• **OBJECTIVE**
Recast the entries starting with the line that contains "Task: Open the price" and going on through the end of the entries as a two-column CSV with the headers instruction and response. Give one row per entry, with the entry's text and its answer each in a single quoted field and any line breaks turned into spaces.

— START OF RECORDS SUPPLIED —

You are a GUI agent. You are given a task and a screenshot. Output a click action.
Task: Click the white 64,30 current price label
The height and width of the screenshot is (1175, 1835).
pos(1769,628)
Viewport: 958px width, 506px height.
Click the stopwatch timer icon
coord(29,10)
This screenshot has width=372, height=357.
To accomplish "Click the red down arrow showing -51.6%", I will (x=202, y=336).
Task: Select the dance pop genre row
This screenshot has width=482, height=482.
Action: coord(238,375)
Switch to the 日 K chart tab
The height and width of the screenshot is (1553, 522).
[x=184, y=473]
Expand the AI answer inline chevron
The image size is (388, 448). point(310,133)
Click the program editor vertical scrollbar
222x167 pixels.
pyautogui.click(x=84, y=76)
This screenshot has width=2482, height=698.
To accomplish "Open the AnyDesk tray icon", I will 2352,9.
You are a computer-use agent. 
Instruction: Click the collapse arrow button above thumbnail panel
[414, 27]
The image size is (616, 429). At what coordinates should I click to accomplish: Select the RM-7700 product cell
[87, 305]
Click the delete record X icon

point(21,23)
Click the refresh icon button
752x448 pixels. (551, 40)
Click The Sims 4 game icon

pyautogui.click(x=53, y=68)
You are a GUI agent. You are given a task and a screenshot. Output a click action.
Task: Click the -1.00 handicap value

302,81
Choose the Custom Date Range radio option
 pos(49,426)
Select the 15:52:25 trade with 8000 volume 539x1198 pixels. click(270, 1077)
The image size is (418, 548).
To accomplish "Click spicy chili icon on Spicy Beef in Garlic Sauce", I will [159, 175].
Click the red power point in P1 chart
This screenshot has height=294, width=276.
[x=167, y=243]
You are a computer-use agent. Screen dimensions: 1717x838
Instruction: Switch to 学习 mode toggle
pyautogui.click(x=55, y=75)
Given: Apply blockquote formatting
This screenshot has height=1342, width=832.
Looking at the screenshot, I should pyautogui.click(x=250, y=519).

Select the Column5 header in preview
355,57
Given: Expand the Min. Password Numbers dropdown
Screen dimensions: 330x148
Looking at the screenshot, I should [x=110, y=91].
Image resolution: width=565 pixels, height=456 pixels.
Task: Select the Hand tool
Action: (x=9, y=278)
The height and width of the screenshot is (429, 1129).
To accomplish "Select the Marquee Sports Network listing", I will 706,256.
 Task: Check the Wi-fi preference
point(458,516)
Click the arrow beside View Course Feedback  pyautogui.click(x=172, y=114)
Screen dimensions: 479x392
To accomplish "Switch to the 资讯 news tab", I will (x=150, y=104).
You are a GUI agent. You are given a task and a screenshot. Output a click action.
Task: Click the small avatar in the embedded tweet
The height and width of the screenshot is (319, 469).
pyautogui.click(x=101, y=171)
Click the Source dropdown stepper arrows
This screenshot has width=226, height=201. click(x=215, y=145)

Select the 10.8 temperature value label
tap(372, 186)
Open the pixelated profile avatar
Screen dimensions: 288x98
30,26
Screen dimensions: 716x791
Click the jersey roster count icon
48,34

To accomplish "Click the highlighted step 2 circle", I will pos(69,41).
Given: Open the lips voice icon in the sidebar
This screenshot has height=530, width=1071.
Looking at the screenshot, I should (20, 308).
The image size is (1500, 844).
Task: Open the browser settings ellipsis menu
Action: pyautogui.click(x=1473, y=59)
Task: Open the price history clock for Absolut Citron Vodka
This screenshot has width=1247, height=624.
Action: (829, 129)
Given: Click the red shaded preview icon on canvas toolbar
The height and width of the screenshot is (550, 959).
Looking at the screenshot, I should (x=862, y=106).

— END OF RECORDS SUPPLIED —

• **WRITTEN RESPONSE**
instruction,response
"Task: Open the price history clock for Absolut Citron Vodka This screenshot has width=1247, height=624.","Action: (829, 129)"
"Given: Click the red shaded preview icon on canvas toolbar The height and width of the screenshot is (550, 959).","Looking at the screenshot, I should (x=862, y=106)."